I see an impending intersection of three phenomena, with potentially disastrous results for society:

* Social media is decreasing the average attention span. TikTok is accelerating the trend of people not having time to look past a soundbite or headline in an endless scrolling feed. Intellectual depth and critical thinking vanishes.

* AI deep fakes make truth unknowable.
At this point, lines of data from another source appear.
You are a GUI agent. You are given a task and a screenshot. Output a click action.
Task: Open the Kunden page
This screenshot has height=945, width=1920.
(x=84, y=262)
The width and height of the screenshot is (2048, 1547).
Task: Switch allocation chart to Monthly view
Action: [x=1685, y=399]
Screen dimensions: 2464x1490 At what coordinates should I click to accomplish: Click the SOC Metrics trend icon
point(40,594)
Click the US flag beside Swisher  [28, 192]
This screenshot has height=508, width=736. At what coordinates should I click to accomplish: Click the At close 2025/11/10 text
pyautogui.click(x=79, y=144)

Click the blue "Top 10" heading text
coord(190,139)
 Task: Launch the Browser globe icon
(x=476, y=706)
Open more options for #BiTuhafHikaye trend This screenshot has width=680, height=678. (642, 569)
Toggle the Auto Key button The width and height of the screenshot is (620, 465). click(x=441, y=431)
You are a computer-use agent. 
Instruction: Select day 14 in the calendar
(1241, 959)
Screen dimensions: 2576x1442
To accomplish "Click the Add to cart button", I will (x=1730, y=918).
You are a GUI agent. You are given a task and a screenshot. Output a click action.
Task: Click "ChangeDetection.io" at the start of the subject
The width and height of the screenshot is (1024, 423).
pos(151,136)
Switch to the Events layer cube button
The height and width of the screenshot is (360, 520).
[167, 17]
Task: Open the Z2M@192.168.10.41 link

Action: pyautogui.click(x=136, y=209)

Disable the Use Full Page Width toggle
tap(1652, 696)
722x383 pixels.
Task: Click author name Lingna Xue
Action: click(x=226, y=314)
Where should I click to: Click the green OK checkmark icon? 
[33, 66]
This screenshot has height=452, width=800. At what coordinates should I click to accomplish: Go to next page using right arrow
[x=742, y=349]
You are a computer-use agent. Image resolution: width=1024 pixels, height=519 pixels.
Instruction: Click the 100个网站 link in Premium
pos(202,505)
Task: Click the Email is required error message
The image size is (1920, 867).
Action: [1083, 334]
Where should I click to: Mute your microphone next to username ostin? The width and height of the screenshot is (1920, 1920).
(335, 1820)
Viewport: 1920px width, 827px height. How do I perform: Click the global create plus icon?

Given the above, the majority of people will take these at face value, or they will give up, because "who can even know what's true anymore?"

* UBI (required because of the coming labor automation revolution) will keep everyone complacent. I'm happy, why would I care who gets elected, or what the government does, as long as I can still buy stuff and eat well?

The logical conclusion is that we fully transition from citizens into a herd of consumers with goldfish attention spans. Voter participation rates plummet. The populace is no longer able to hold government accountable.

Assume the existence of a large scale Star Trek Replicator that can almost instantly create anything.

There are only two possibilities that result:

1) We now live in a post-scarcity society where everyone self-actualizes and no one wants for anything.

2) We now live in a society where the small % of the population that owns the Replicators self-actualizes and wants for nothing while the remaining 99.9% of the population can f** off and die.

1 is a bad conclusion.

While we can get to a post scarcity society where people can live for free without a job, there are still going to be economies around "liberal arts". You cant realistically say "hey replicator, give me a usb filled with music that I like". You would have to find out which music you like, and random search on this is not really enjoyable, which would then means that there is economic opportunity for discovery, e.t.c.

Sounds like we arrive at point #1 in any case, there's just a question if a mass genocide happens in between. Probably depends on how gradual the transition ends up being.
Short term, there may be transitional issues,

However, once automation actually starts progressing, without "evil" parties trying to rent seek/get rich, the cost of living will essentially become zero. There is a very real future where the only economies that exist are those that appeal to human emotional side - entertainment, sports, concerts, e.t.c. Everything else is subsidized by the government with tax collected on the former.